* [Data extracts]
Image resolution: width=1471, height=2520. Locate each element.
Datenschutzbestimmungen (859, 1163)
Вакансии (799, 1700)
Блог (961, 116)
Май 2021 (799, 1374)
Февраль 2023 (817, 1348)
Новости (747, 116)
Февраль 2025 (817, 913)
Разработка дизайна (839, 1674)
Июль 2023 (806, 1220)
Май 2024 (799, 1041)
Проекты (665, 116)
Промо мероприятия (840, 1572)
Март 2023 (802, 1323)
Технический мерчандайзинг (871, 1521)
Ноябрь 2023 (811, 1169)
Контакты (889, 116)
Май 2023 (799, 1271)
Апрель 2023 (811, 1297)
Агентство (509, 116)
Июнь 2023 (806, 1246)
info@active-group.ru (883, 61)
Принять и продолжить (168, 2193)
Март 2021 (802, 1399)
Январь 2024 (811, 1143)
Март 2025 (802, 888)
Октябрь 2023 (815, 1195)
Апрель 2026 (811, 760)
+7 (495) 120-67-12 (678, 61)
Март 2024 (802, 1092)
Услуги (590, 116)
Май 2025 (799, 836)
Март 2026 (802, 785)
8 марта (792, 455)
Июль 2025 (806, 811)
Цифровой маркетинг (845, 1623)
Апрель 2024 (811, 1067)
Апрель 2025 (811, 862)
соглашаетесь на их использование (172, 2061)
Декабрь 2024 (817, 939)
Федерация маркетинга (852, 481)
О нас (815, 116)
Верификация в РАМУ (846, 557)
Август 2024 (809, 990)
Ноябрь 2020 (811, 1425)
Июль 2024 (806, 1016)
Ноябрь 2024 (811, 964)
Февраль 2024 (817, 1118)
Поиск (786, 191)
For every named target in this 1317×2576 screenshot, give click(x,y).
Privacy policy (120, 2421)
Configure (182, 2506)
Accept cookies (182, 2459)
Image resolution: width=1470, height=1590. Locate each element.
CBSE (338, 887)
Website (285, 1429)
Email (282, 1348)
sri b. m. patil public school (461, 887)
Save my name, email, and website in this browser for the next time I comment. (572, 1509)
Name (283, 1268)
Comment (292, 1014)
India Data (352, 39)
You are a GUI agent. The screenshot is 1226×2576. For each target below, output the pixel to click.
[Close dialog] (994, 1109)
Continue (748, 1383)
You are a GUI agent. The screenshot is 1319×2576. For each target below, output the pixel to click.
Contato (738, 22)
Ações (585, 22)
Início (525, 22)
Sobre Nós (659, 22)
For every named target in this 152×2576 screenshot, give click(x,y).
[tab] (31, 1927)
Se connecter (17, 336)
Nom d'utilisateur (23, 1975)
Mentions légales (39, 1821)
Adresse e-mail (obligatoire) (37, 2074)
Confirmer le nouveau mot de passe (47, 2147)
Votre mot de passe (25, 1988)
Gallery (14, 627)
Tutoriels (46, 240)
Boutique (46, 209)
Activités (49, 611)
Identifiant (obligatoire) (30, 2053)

* [Problem details] Letter for letter, copy all of the entries above.

* [Solution to this exercise]
Image resolution: width=1471, height=2520. Locate each element.
Datenschutzbestimmungen (859, 1163)
Вакансии (799, 1700)
Блог (961, 116)
Май 2021 (799, 1374)
Февраль 2023 (817, 1348)
Новости (747, 116)
Февраль 2025 (817, 913)
Разработка дизайна (839, 1674)
Июль 2023 (806, 1220)
Май 2024 (799, 1041)
Проекты (665, 116)
Промо мероприятия (840, 1572)
Март 2023 (802, 1323)
Технический мерчандайзинг (871, 1521)
Ноябрь 2023 (811, 1169)
Контакты (889, 116)
Май 2023 (799, 1271)
Апрель 2023 (811, 1297)
Агентство (509, 116)
Июнь 2023 (806, 1246)
info@active-group.ru (883, 61)
Принять и продолжить (168, 2193)
Март 2021 (802, 1399)
Январь 2024 (811, 1143)
Март 2025 (802, 888)
Октябрь 2023 (815, 1195)
Апрель 2026 (811, 760)
+7 (495) 120-67-12 (678, 61)
Март 2024 (802, 1092)
Услуги (590, 116)
Май 2025 (799, 836)
Март 2026 (802, 785)
8 марта (792, 455)
Июль 2025 (806, 811)
Цифровой маркетинг (845, 1623)
Апрель 2024 (811, 1067)
Апрель 2025 (811, 862)
соглашаетесь на их использование (172, 2061)
Декабрь 2024 (817, 939)
Федерация маркетинга (852, 481)
О нас (815, 116)
Верификация в РАМУ (846, 557)
Август 2024 (809, 990)
Ноябрь 2020 (811, 1425)
Июль 2024 (806, 1016)
Ноябрь 2024 (811, 964)
Февраль 2024 (817, 1118)
Поиск (786, 191)
For every named target in this 1317×2576 screenshot, give click(x,y).
Privacy policy (120, 2421)
Configure (182, 2506)
Accept cookies (182, 2459)
Image resolution: width=1470, height=1590. Locate each element.
CBSE (338, 887)
Website (285, 1429)
Email (282, 1348)
sri b. m. patil public school (461, 887)
Save my name, email, and website in this browser for the next time I comment. (572, 1509)
Name (283, 1268)
Comment (292, 1014)
India Data (352, 39)
You are a GUI agent. The screenshot is 1226×2576. For each target below, output the pixel to click.
[Close dialog] (994, 1109)
Continue (748, 1383)
You are a GUI agent. The screenshot is 1319×2576. For each target below, output the pixel to click.
Contato (738, 22)
Ações (585, 22)
Início (525, 22)
Sobre Nós (659, 22)
For every named target in this 152×2576 screenshot, give click(x,y).
[tab] (31, 1927)
Se connecter (17, 336)
Nom d'utilisateur (23, 1975)
Mentions légales (39, 1821)
Adresse e-mail (obligatoire) (37, 2074)
Confirmer le nouveau mot de passe (47, 2147)
Votre mot de passe (25, 1988)
Gallery (14, 627)
Tutoriels (46, 240)
Boutique (46, 209)
Activités (49, 611)
Identifiant (obligatoire) (30, 2053)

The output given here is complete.